This research project assessed the African swine fever virus’s (ASFV) nucleic acid and antibody detection in tonsil scrapings, cheek swabs, oral fluids, blood, and some tissues across three commercial antibody ELISA assays, two nucleic acid extraction platforms and two commercial real-time PCR kits. The study used a mildly virulent strain of ASF that was weakened from a very virulent strain (Mozambique 78), this allowed for survival of the pigs for >90 days post-inoculation (dpi). We also evaluated the impact of a mock co-infection with porcine reproductive and respiratory syndrome virus (PRRSV) through use of a modified live vaccine. The positivity rate for viral nucleic acid varied widely across sample types with blood and oral fluid being the most reliable. Detection of ASFV nucleic acid in blood peaked at days 8 to 21 post ASF inoculation and in oral fluid 1-7 days post inoculation. Buccal swabs and tonsillar scrapings had significantly different rates of detection compared to blood and oral fluids. Serum had the positivity rate for antibody detection and was significantly different from oral fluids. Antibodies were consistently detectable after 12 dpi. Overall, there was an insignificant by consistent trend that the ASFV inoculated group had a higher rate of ASFV nucleic acid and antibody detection across kits compared to the ASFV and PRRSV inoculated group. Group sample sizes may have limited the ability to statistically detect a difference, but further study is needed. Overall, there were some statistical differences between PCR kit detection, no difference in extraction kits, and no difference in serum in the ELISA antibody kits. One kit was unable to detect antibodies in oral fluids, nor did that kit’s protocol call for oral fluid use, but two other kits were consistent in their detection. Tests should be used to evaluate herd status and repeat testing will be important for reliable surveillance. Antibody detection is the most reliable means to detect the status of herds. Contact Dr. Karyn Havas with any questions (karyn.havas@pipestone.com).

Key Findings:

  • Real-time polymerase chain reaction results
  • Oral fluid and blood samples were the most reliable sample types for nucleic acid detection.

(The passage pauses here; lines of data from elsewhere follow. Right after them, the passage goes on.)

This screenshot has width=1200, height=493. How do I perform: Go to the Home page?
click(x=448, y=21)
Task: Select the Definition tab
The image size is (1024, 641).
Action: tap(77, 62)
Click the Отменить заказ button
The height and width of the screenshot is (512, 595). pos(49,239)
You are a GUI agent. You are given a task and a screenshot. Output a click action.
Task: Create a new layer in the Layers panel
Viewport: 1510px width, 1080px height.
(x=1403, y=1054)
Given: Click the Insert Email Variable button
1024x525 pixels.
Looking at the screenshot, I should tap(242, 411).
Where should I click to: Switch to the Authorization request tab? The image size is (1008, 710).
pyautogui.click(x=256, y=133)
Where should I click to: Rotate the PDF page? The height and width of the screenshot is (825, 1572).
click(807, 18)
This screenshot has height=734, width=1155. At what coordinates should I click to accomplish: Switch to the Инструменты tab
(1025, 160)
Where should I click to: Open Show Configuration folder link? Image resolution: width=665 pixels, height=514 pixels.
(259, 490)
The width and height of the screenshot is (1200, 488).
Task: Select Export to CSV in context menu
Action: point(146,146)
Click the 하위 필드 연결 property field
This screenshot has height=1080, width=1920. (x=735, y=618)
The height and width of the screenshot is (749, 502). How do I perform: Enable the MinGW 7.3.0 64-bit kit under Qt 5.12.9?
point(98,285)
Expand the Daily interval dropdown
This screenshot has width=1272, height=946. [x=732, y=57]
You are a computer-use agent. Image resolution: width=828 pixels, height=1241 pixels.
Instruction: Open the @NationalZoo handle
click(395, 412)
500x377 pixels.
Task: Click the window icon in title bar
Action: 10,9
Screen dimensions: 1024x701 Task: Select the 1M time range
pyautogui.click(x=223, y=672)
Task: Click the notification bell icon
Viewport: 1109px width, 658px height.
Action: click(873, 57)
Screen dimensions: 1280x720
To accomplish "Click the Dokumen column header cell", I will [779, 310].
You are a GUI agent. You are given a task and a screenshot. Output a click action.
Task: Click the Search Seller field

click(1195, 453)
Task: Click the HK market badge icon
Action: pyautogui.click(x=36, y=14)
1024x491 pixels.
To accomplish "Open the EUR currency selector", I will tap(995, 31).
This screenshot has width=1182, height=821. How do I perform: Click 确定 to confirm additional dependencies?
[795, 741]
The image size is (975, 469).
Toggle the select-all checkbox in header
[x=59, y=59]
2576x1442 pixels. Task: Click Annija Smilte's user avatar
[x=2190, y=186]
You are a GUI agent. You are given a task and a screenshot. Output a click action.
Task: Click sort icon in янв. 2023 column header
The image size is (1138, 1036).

  • The percent of samples that were positive varied considerably over the 93 days with day 1 to 21 being the most reliable detection period.
  • There were some minor statistical differences between PCR kits and extraction kits used.
  • Enzyme-linked immunosorbent assay results
  • Blood had a greater reliability of antibody detection than oral fluids.
  • Detection was most reliable after 12 days post-infection.
  • There was no difference significant difference in the ability to detect antibodies against ASF in serum, and the Innoceleris and IDScreen indirect oral fluids ELISA showed no statistical difference in detection using oral fluids.
  • Co-infection (proxy was vaccination with a PRRS MLV) showed a consistent trend of decreased ability to detect viral nucleic acid in all sample types and antibodies in serum across all test kits.
  • Antibody detection is a key tool to be used when looking for infections that could have occurred up to two weeks prior, particularly in situations with attenuated viruses, where detection of the virus is not reliable.